The province has yet to comment on the matter.
Report: Canadian companies are dominating global cannabis trade
Canada’s growing cannabis industry is now the leader in the global trade of legal pot, says a report from a Washington, D. C., data analytics firm, New Frontier Data.
Companies building grow facilities to supply Canadians with cannabis are also in a unique position to sell their products and expertise around the world, says the report.
“Canadian [companies] are allowed to export abroad, making them some of the first companies in the world to sign international cannabis trade deals,” says the report.

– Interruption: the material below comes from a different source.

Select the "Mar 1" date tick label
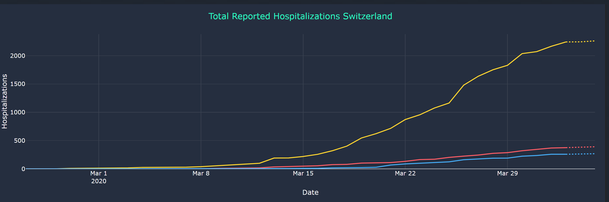 pyautogui.click(x=99, y=173)
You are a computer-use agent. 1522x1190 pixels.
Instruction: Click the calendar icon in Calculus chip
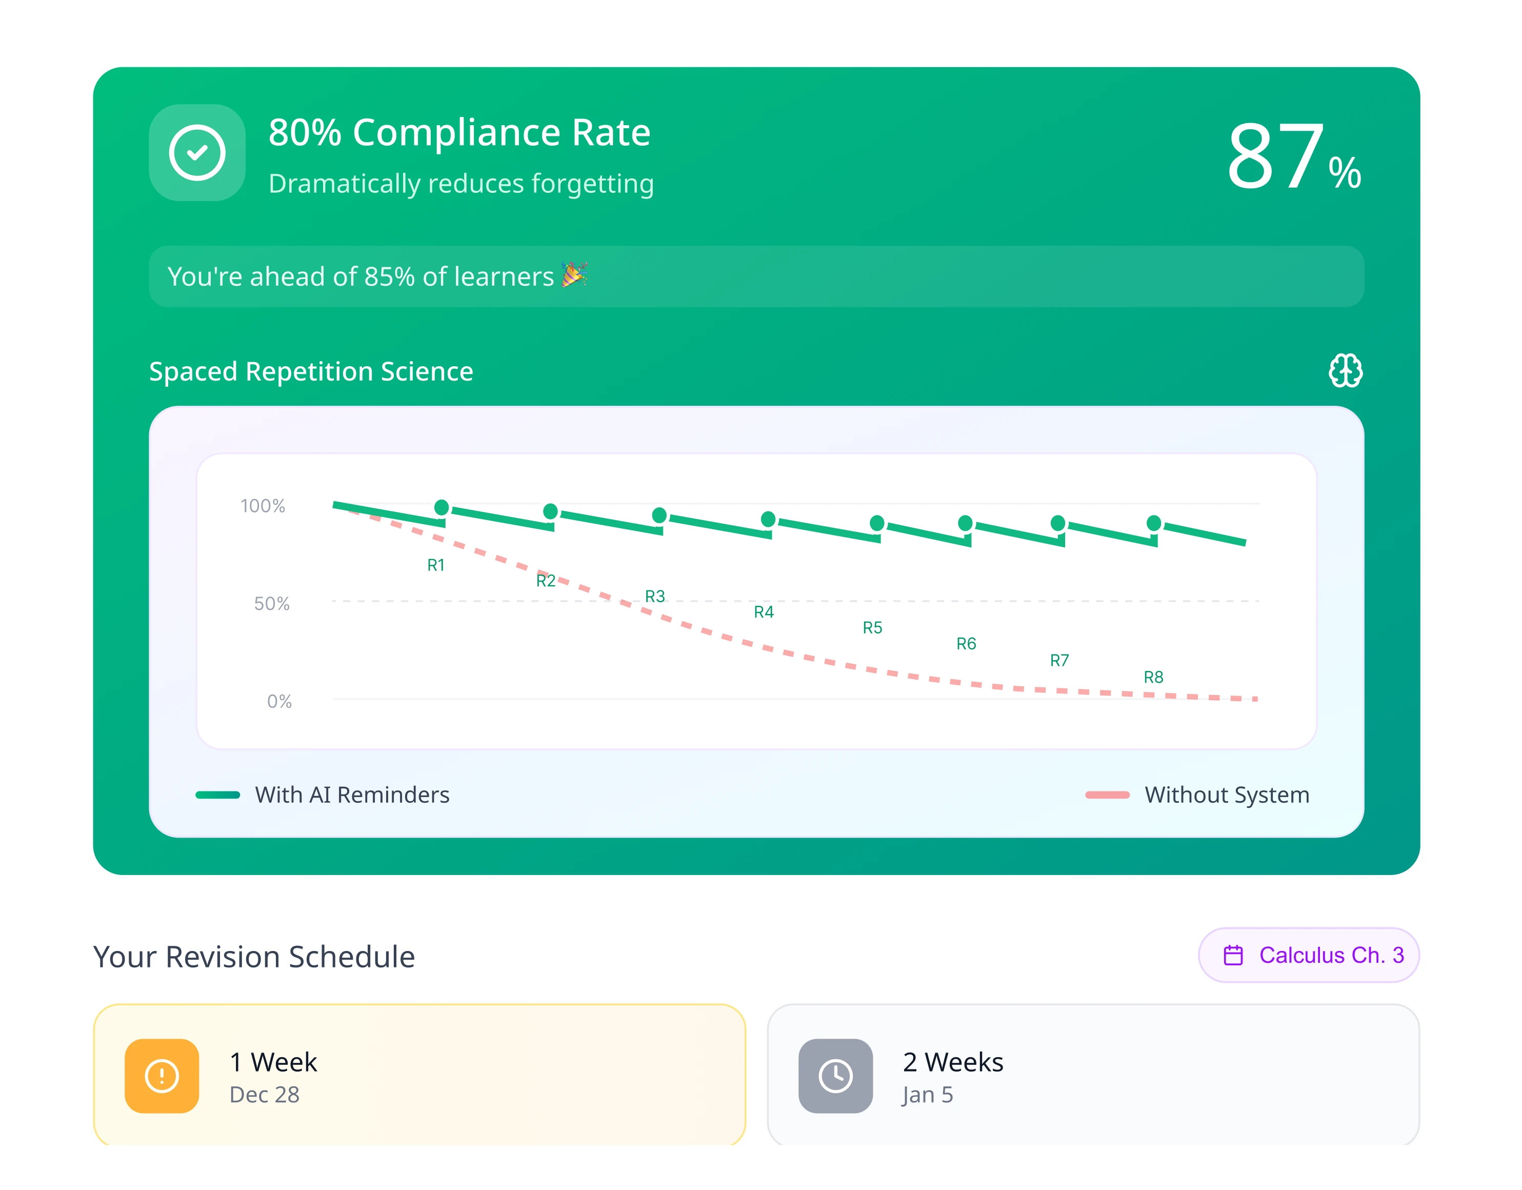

Canadian cannabis companies are now exporting their products to countries on multiple continents.
Canada has been given a head start in the global cannabis marketplace, and there are very few rivals. “Canada stands alone in terms of scope and importance on the world stage.”
China puts pressure on Canada over illegal cannabis imports
The CBC is reporting that Chinese officials have been quietly pressuring Canada over illegal cannabis flowing into their country. Ottawa has agreed to work with them on the problem according to an internal federal memo.
The previously unknown, and unreported, issue came up during talks between the countries on the importing of opioids into Canada, which has fuelled a crisis of overdose deaths from fentanyl and related compounds.
Federal officials are trying to fight the opioid influx by drawing on expertise from various agencies.
The RCMP and Canada Border Services Agency have been collaborating with Chinese law-enforcement counterparts to address the opioids issue. There is little word on how Canada will begin to address the supposed flow of cannabis into China.
Mount Royal University to teach the business of cannabis
Mount Royal University will offer three, non-credit continuing education courses — at a cost of $1,500 each — this fall, covering the business side of cannabis.
“The idea was, we have a lot of course connected to business and professional education so this seemed like really, a natural fit,” Brad Mahon, dean of the faculty of continuing education at Mount Royal University, told The Homestretch.
One course will be on plant production and facility management, one on marketing, sales and drug development and another on financing a cannabis enterprise in Canada.
Registration opens June 11 and the courses begin in September.
Enrolment in each will be capped at 30 students to start.